**MATERIAL SHOWN:**
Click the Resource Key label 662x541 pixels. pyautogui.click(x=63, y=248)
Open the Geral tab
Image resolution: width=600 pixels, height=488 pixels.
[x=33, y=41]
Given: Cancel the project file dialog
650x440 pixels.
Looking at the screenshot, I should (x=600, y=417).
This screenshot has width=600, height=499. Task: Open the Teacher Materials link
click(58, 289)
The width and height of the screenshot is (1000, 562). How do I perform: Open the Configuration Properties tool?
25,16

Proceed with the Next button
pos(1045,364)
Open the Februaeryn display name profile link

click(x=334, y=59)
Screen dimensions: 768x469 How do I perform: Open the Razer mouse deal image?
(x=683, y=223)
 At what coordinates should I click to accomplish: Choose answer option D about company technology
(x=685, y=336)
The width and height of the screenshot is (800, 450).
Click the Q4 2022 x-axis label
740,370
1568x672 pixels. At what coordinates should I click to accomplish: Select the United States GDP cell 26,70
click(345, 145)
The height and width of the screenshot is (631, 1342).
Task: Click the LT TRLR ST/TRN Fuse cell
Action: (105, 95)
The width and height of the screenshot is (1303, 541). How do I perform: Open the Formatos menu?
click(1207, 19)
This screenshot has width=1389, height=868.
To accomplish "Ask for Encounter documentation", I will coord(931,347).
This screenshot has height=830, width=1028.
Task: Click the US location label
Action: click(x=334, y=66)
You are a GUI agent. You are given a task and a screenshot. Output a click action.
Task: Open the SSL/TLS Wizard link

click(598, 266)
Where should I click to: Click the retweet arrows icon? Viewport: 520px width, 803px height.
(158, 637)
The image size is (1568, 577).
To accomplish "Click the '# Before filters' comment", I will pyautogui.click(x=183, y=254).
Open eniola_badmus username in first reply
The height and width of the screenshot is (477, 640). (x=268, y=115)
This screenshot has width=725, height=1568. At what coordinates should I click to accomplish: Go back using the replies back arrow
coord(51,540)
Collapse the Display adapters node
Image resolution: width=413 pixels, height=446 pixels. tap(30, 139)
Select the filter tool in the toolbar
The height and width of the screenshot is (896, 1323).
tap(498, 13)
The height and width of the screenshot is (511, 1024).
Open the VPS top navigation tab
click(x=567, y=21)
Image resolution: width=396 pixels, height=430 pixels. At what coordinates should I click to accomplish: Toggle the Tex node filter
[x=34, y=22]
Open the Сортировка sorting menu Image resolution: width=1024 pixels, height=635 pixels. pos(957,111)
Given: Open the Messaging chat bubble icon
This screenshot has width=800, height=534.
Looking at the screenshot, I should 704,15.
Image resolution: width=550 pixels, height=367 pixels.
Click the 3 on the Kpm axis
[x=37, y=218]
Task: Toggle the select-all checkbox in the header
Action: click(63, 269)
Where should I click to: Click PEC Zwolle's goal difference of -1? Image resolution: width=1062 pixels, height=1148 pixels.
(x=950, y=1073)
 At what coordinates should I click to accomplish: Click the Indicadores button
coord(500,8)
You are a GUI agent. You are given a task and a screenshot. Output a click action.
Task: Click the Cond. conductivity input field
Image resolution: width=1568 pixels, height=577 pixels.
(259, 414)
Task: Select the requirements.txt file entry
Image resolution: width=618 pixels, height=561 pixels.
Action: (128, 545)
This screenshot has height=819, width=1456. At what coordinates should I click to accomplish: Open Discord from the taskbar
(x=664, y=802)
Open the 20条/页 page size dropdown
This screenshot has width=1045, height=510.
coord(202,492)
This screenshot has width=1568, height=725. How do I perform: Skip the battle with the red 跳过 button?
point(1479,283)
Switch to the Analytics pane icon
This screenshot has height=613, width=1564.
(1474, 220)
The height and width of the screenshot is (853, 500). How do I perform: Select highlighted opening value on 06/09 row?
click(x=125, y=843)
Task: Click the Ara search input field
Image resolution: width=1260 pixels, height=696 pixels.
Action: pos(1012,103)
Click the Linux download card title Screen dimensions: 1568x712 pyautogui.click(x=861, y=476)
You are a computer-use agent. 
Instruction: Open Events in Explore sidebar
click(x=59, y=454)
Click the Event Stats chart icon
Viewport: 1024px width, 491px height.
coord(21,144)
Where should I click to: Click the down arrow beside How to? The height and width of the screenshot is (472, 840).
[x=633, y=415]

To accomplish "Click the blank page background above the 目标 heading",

**THE TASK:** Reproduce the lines of the data above verbatim, starting at the line that contains "This screenshot has width=1568, height=725." and ending at the line that contains "(1474, 220)", with both of those lines included.

**SOLUTION FOR THIS PROBLEM:**
This screenshot has width=1568, height=725. How do I perform: Skip the battle with the red 跳过 button?
point(1479,283)
Switch to the Analytics pane icon
This screenshot has height=613, width=1564.
(1474, 220)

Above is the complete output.